Inside a molten salt reactor.

An ORNL photo showing the inner workings of a molten salt reactor.

Highlights

  • Molten salt reactors (MSRs) offer safety and cost-competitive advantages to other reactor designs.
  • Open-source framework can help make new nuclear reactor design concepts more widely appreciated.
  • Chvala has a plant-level open-source dynamic model, which can provide system feedback behavior.

Molten Salt Reactors (MSRs) have not been studied as extensively as other reactor design concepts and are much different than regular solid-fuel reactors.

But in the quest to develop nuclear energy to meet the global demand and mitigate climate change, MSRs offer a generational leap in safety for nuclear power production with promises of being economically competitive and have thus seen resurgence in interest over the last decade.

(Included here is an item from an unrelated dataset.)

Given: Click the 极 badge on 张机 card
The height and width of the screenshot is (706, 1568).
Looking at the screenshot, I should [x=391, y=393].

NE Research Assistant Professor Ondrej Chvala is one researcher who has sought to find ways to make MSRs more competitive with other reactor designs so they can be deployed at scale.

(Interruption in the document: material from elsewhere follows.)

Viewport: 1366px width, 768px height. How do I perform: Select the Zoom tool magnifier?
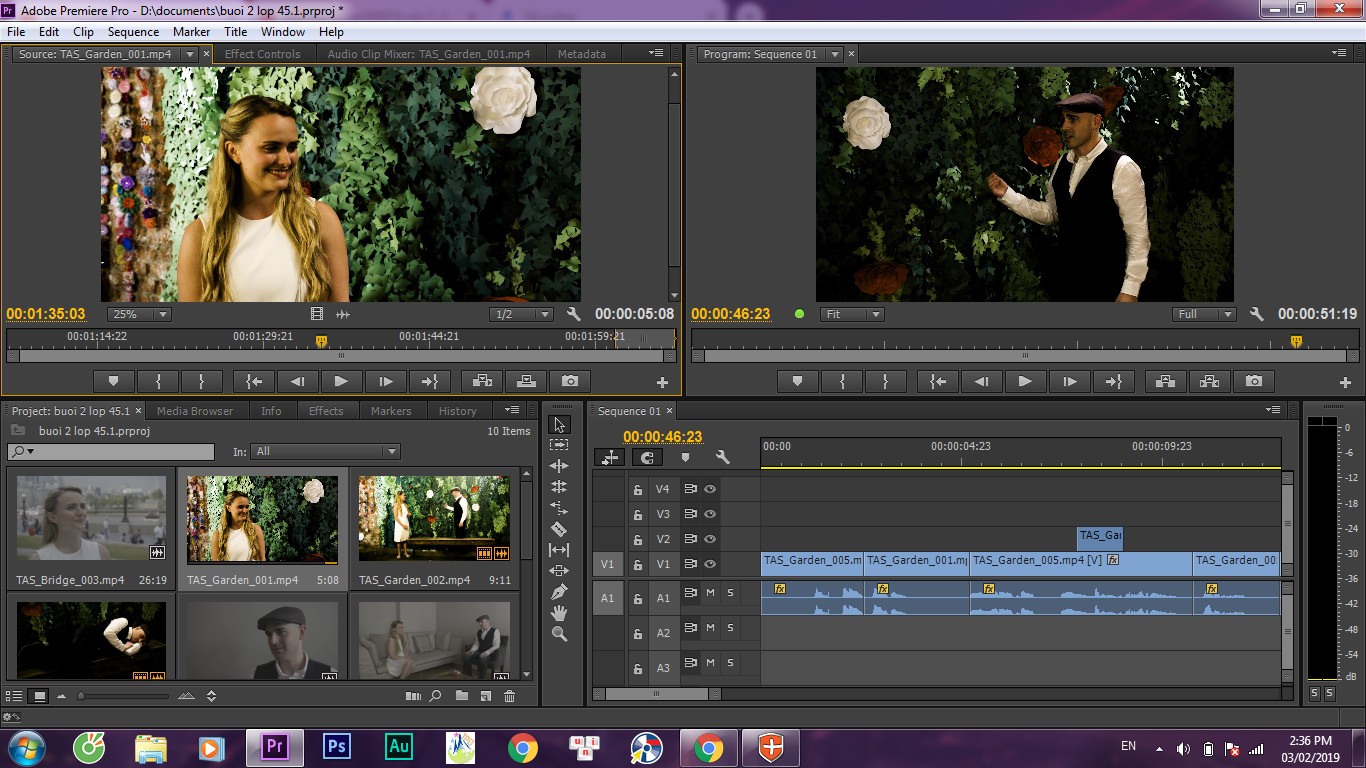(x=559, y=634)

Chvala and his team present research in collaboration with Oak Ridge National Laboratory that uses an open-source framework, which is part of the effort to make new nuclear reactor design concepts more widely appreciated. He says they openly offer their model for MSR vendors, researchers, and other interested parties for investigating how an operating MSR power plant would behave.

The research applies to a plant-level dynamic model of a generic MSR design.

Ondrej Chvala.

Ondrej Chvala

“The study captures the underlying physics of MSR systems while having computational requirements that can be satisfied by a personal computer,” says Chvala. “Hours of transient behavior of the plant can be simulated in minutes on a laptop.”

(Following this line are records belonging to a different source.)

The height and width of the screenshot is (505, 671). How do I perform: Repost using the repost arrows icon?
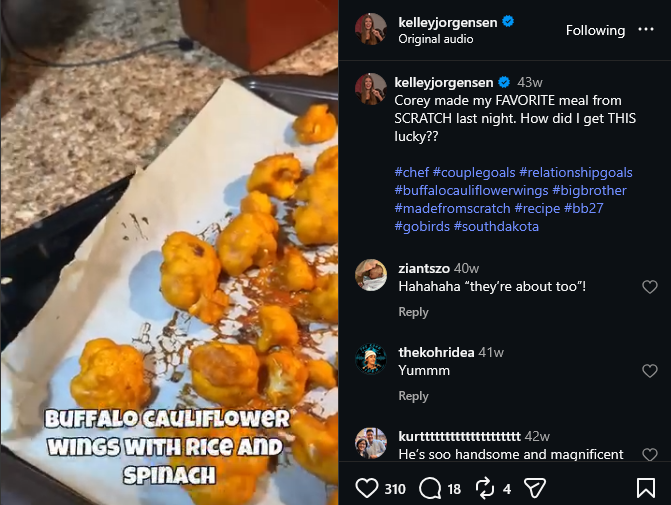pos(485,488)
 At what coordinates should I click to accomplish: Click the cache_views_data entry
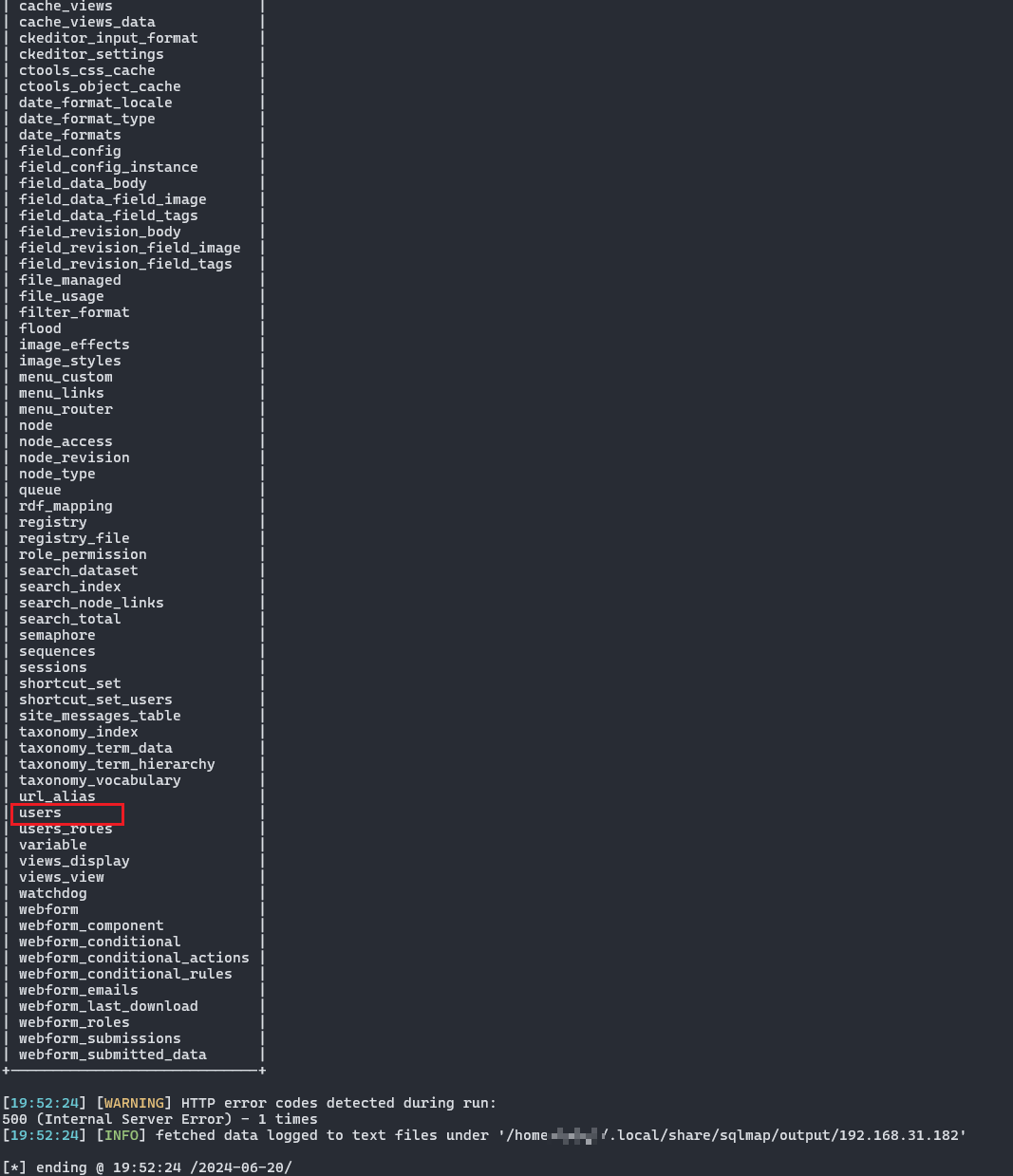pos(86,23)
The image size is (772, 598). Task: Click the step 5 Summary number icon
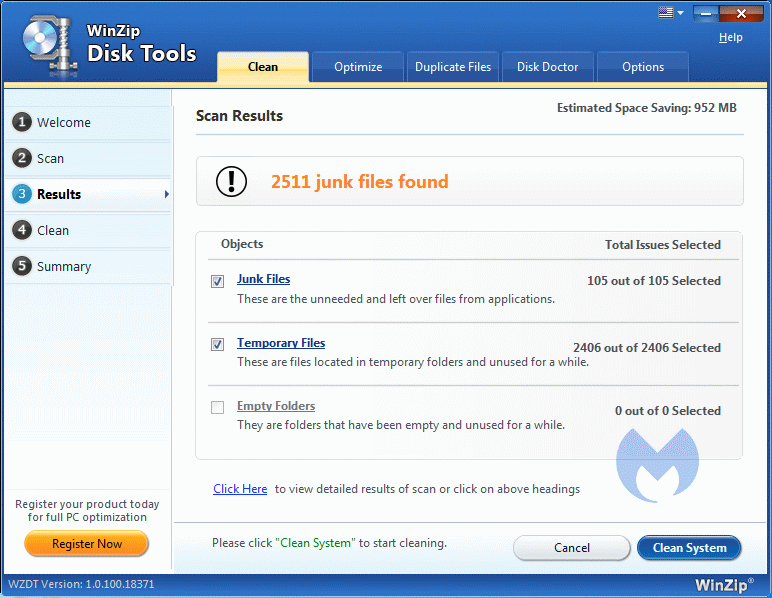click(x=21, y=266)
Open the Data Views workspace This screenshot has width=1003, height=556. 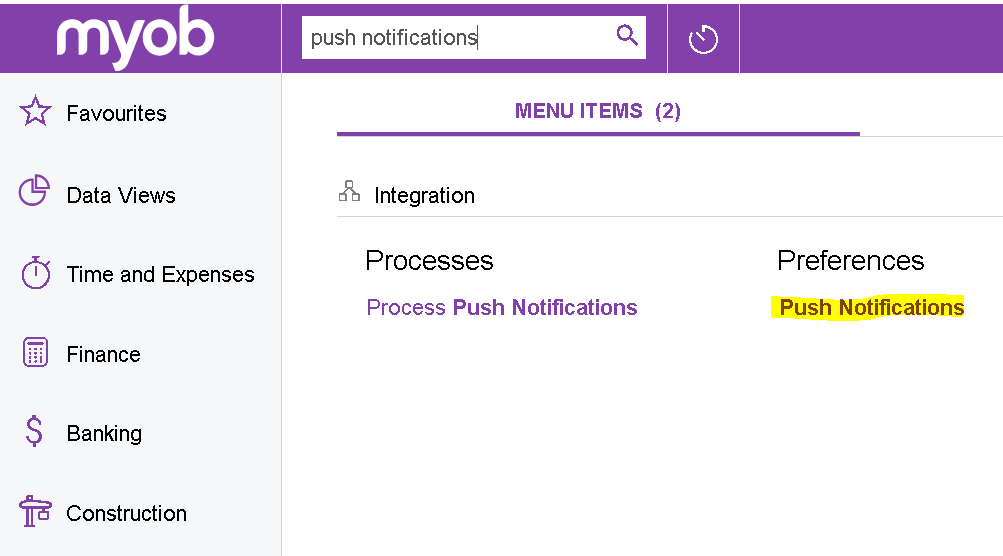tap(120, 195)
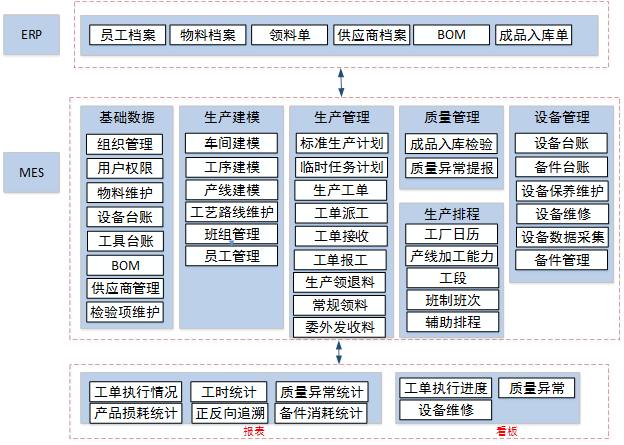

Dynamic modeling helps narrow design parameters, inform reactor design choices, probe operational safety limits, and develop effective reactor control strategies. This is especially important for MSRs, which are liquid-fueled, high-temperature, low-pressure reactors that are often outside the typical nuclear engineer’s experience base.

Their research, which was published in Nuclear Engineering and Design, provides insight on MSR system feedback behavior, response to variations in system parameters, and the effects of events that can lead to hazardous consequences. The model shows that the dynamic behavior of well designed MSRs exhibit no issues, but other challenges concerning instrumentation remain.

The economics pertinent to the nuclear power industry suggests that future nuclear plants should ideally be capable of rapid load-following, which means it is capable of adjusting power output as demand for electricity fluctuates throughout the day without inducing undue physical stresses on the plant.

Chvala says this research shows that MSRs hold unparalleled potential to operate autonomously in load-following mode given appropriate measurements are made.